=== Assigned task ===
Could you return each line of the material that has "computer" in it?

=== Information ===
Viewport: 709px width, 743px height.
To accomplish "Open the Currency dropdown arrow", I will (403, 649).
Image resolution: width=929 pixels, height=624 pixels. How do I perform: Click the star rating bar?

* * *

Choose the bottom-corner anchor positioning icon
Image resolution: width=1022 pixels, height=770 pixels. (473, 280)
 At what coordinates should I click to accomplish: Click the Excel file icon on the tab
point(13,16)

---

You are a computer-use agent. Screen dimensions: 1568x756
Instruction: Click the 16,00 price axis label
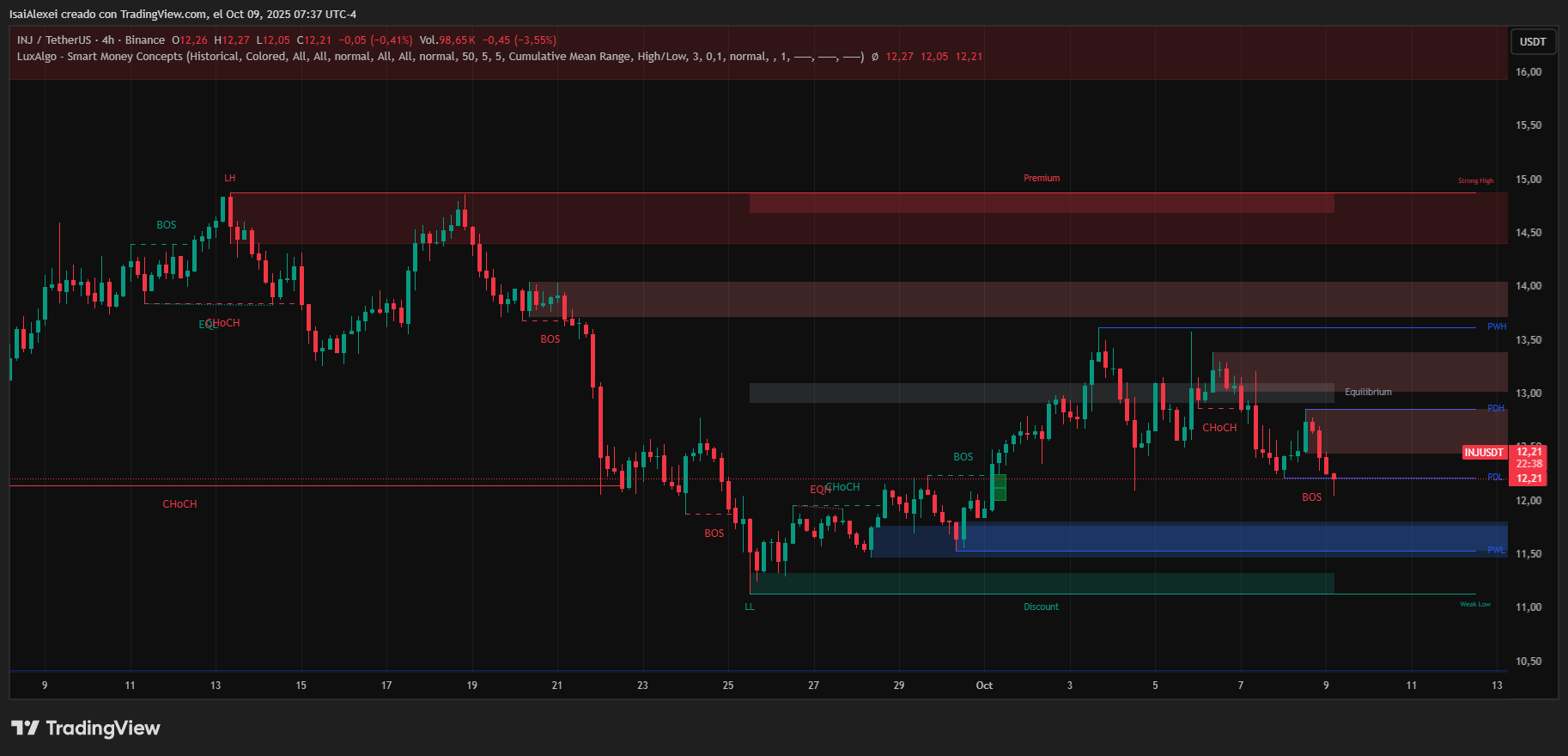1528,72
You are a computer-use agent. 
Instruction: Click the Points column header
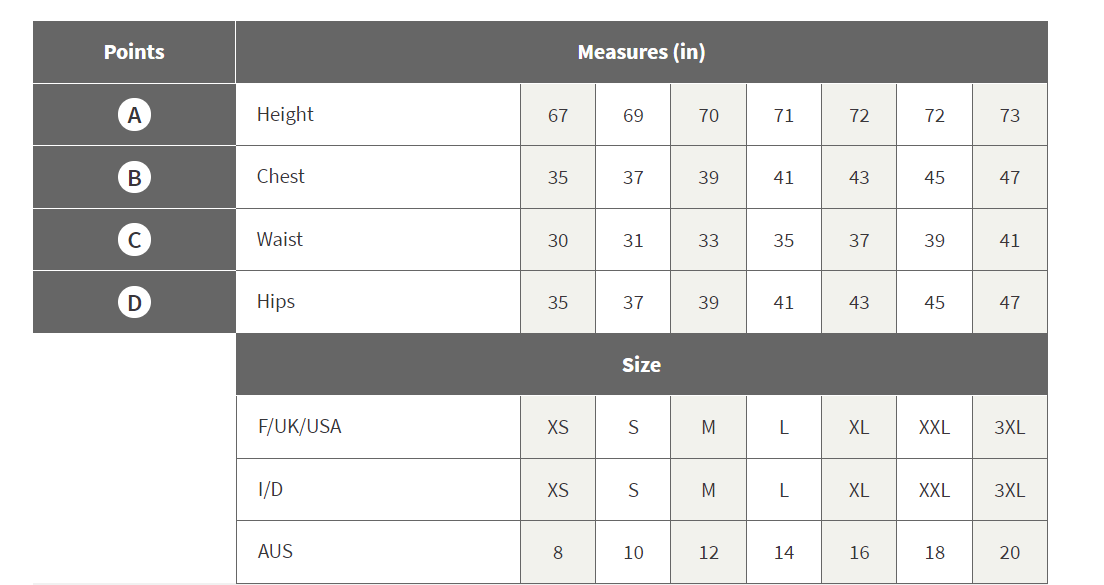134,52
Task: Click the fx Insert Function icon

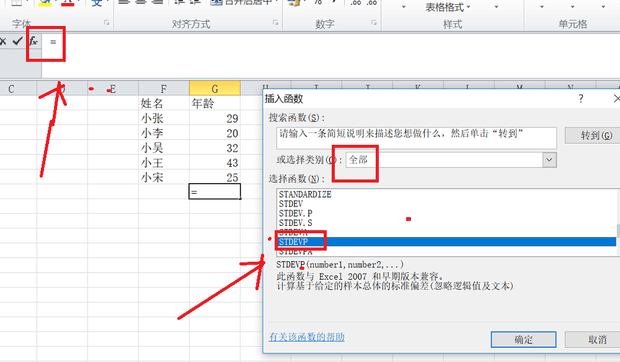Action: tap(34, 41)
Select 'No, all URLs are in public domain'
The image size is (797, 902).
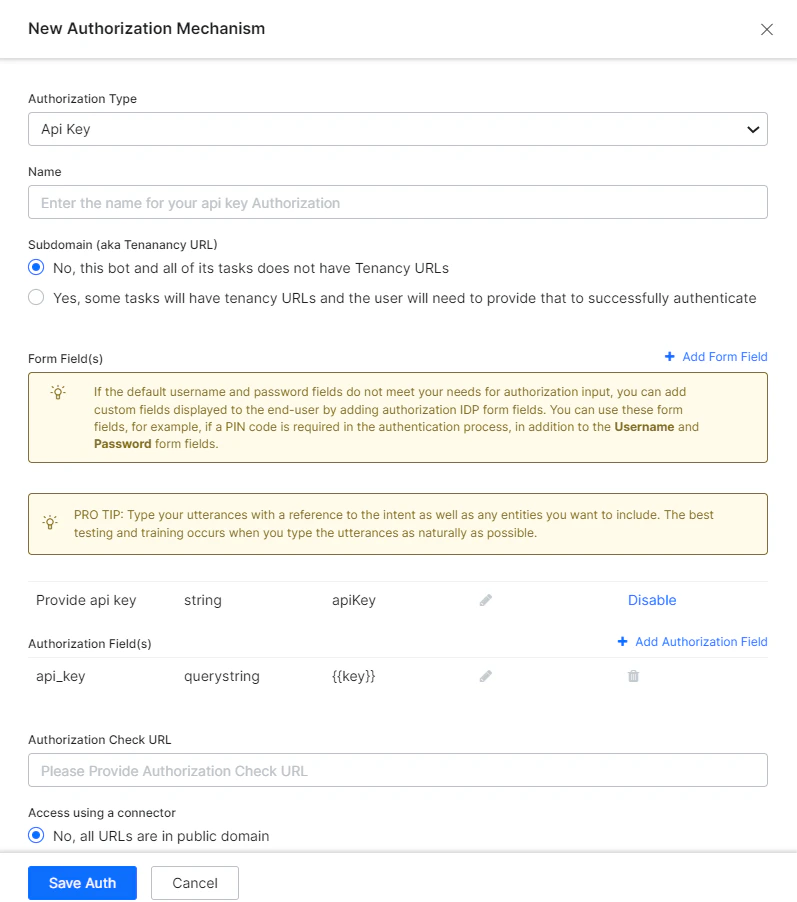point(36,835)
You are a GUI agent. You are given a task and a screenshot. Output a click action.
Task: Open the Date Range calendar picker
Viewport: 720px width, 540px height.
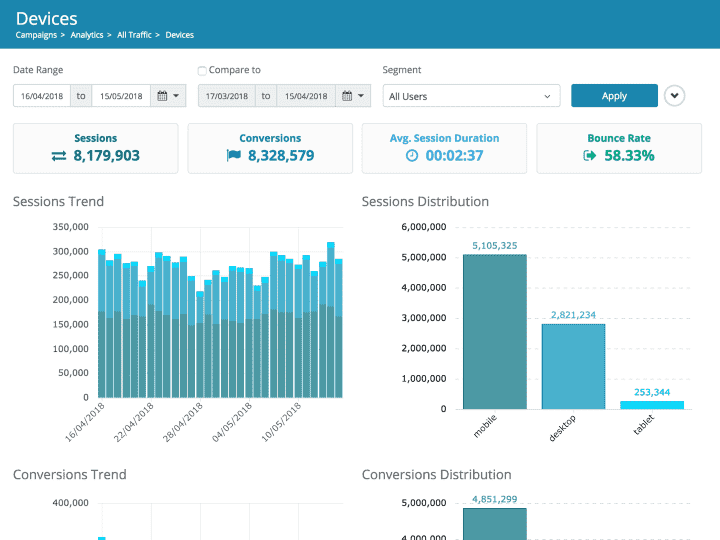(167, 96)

=== Answer to this problem ===
You are a computer-use agent. Screen dimensions: 1568x756
You are a computer-use agent. 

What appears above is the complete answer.